In conclusion, this study demonstrates the substantial potential of agentic small-scale VLMs for clinical decision support in dermatology, particularly in subfields focusing on bacterial skin disease, where sample sizes are obvious. Using 2286 bacterial skin disease images and 6858 corresponding QA pairs, we fine-tuned the SmolVLM-Instruct model with different supervision strategies. The fine-tuned models with synthetic data significantly outperformed the base SmolVLM-Instruct model across our evaluation metrics. Moreover, by comparing the impact of different data sizes, we observed that some of our fine-tuned models achieved comparable or even superior performance when fine-tuned with a small dataset of 500 images, compared with fine-tuning on the full dataset. Although the highest accuracy reached was 70.2%, it consistently increased with the richness of the training corpus. These findings suggest that future work could maintain the same dataset scale while incorporating instructional-style data to enrich the diversity of the training data.
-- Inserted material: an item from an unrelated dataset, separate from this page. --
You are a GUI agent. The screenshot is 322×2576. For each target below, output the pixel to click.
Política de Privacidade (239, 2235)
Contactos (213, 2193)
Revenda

Our study lays the foundation for developing a dermatology-focused AI assistant that can be embedded in a multi-agent medical system under low-resource constraints. This system could extend beyond bacterial skin diseases and be evaluated on broader real-world dermatology tasks, including lesion recognition, morphology description, and differential diagnosis. More broadly, the same pipeline may generalize to other medical imaging specialties where labeled data are limited and lightweight, explainable assistants are needed.

Author Contributions

Conceptualization, S.Z., A.Y. and G.G.; methodology, A.Y.; software, S.Z.; validation, S.Z., A.Y. and G.G.; formal analysis, B.T.; data curation, S.Z.; writing—original draft preparation, S.Z.; writing—review and editing, A.Y. and B.T.; visualization, S.Z. and A.Y.; supervision, B.T. All authors have read and agreed to the published version of the manuscript.

Funding

Abdurrahim Yilmaz has been funded by the President’s PhD Scholarships at Imperial College London. The Imperial College London Open Access Fund paid the open access fee.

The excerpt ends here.